А комментируя статью Киреевского, он высказывает и собственное понимание становления русской культуры, очевидно корреспондируя здесь со Шпетом, оживившим старую идею о нехватке в России классического наследия. Эту проблему, впрочем, понимали и Петр I, и Екатерина II, и даже Александр I, открывший лицей, где воспитался на античных произведениях среди скульптур Камероновой галереи возрожденческий Пушкин. Койре пишет: «Отсутствие классического наследия — вот беда России; им объясняются все особенности ее развития, бедность ее цивилизации. <…> Именно классическая культура делала возможным постоянное и органическое взаимодействие между многочисленными народами, составлявшими Европу, что делало всех их частями этого сверхнационального единства. Цивилизация народа измеряется не суммой познаний, не утонченностью и сложностью машины, именуемой societe civique (civitas, гражданственность, Bьrgertum), но лишь степенью участия его в человеческой цивилизации в целом, тем местом, какое он занимает в общем ходе человеческого развития. Ибо замкнутая цивилизация вроде китайской окажется столь же ограниченной, как китайская: у нее не будет ни жизни, ни ценности, поскольку будет отсутствовать прогресс; успех здесь достижим лишь общими усилиями человечества» (238–239).
Этими словами Койре, пожалуй, стоит закончить мое рассуждение. В них и констатация ситуации, и путь выхода из нее. Те из русских мыслителей, что сумели обрести независимость от властей и собственным усилием, как говорил Чаадаев, связать нить «семейственного предания», встроиться в контекст европейской философии, оказались носителями подлинного философского сознания, доказав своим бытием, что философия в России возможна. Разумеется, со всеми сложностями и противоречиями, которые присущи философии, как и любому живому явлению.
Глава 23 «Перед лицом русской истории ХХ столетия» (Сергей Аверинцев и Вячеслав Иванов[1076])

■ **ОПИСАНИЕ ЗАДАНИЯ**: Напишите продолжение отрывка о русской философии и классическом наследии, начиная сразу после его последней строки.

■ **ДАННЫЕ**:
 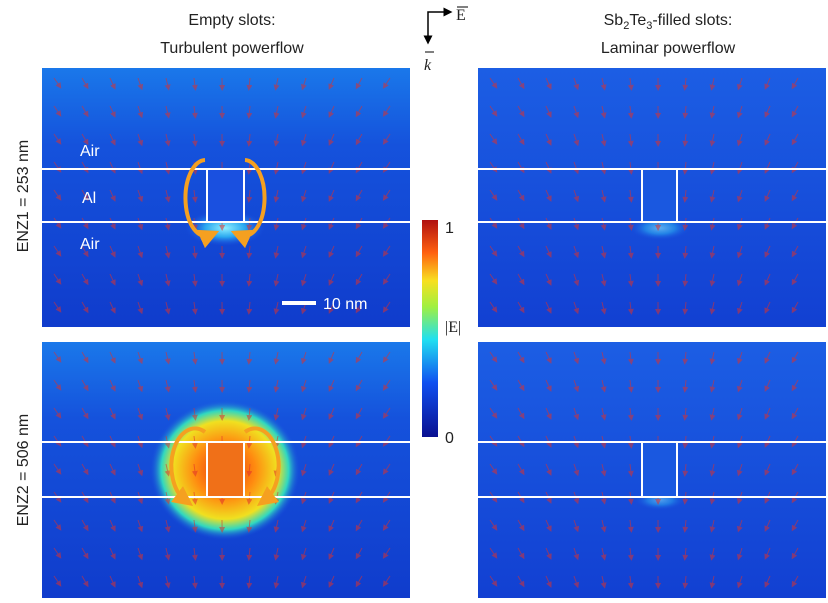 What do you see at coordinates (450, 228) in the screenshot?
I see `colorbar-max: 1` at bounding box center [450, 228].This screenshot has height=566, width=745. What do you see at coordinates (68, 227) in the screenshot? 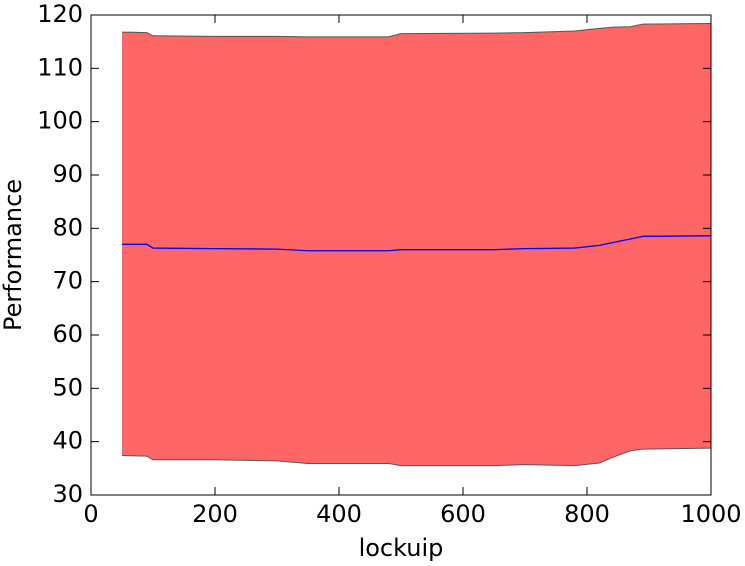
I see `y-tick-label: 80` at bounding box center [68, 227].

■ **ОЖИДАЕМЫЙ ОТВЕТ**:
Есть такая точка зрения, что подлинная, настоящая биография любого писателя, мыслителя, поэта — в значительной мере автобиография пишущего о нем. Практически каждый исследователь культуры обращается не к одному герою, литературному или культурному, но рано или поздно, скорее сознательно, чем бессознательно, он выбирает своего, наиболее близкого ему — так ему кажется и так ему видится — по духу, позиции, даже стилю жизни, иногда даже смотрится в него как в зеркало, вот тогда‑то и возникают вершины биографической литературы. Ибо каждая такая работа (я говорю не о романах, а об исследованиях, а хороших их, ох, как немного!) является экзистенциальным событием. Пожалуй, не стоило бы искать в современной исследовательско — эссеистской литературе такого сочинения, да и не нашли бы, если бы не книга Аверинцева о Вяч. Иванове, где, кажется, поэт наконец нашел равного ему по уровню культуры и уровню владения словом (той речью, которую сам Сергей Сергеевич относит к речи «умопостигаемой»[1077]) истолкователя.
Кажется даже, что именно к своему будущему исследователю обращался поэт в одном из стихотворений «Римского дневника 1944 года»:
Но совсем ли своему? Ведь «кажется» еще не значит «есть». Так ли уж похожи исследователь и поэт? Действительно ли адекватны они друг другу? Немного забегая вперед, заметим, что дьявольщины, провокативности, лукавой игры со смыслами, которая достаточно характерна для поэта Вяч. Иванова, на мой взгляд, совсем нет у Сергея Аверинцева. И высочайший уровень культуры, и общая склонность к «средиземноморскому почвенничеству» еще не означают слияния позиций. Но вот отважиться на задачу объяснить жизненный и творческий путь поэта в наше время, пожалуй, в полной мере мог только Аверинцев. Сложность жизненной позиции Вяч. Иванова и интеллектуальная ясность объяснения автором биографии его героя, вырастающая в полемике с оппонентами поэта (правда, неназванными) и рождает экзистенциальную напряженность книги. Понятна социально — нравственная причина, позволившая исследователю предъявить нам путь поэта и мыслителя Серебряного века, свой век сильно пережившего, как некий образец. Понятна и любовь Сергея Сергеевича Аверинцева к поэту, прошедшему примерно ту же интеллектуальную школу: немецкой философии и античной культуры, школу, воплотившуюся в изысканное, но очень точное слово.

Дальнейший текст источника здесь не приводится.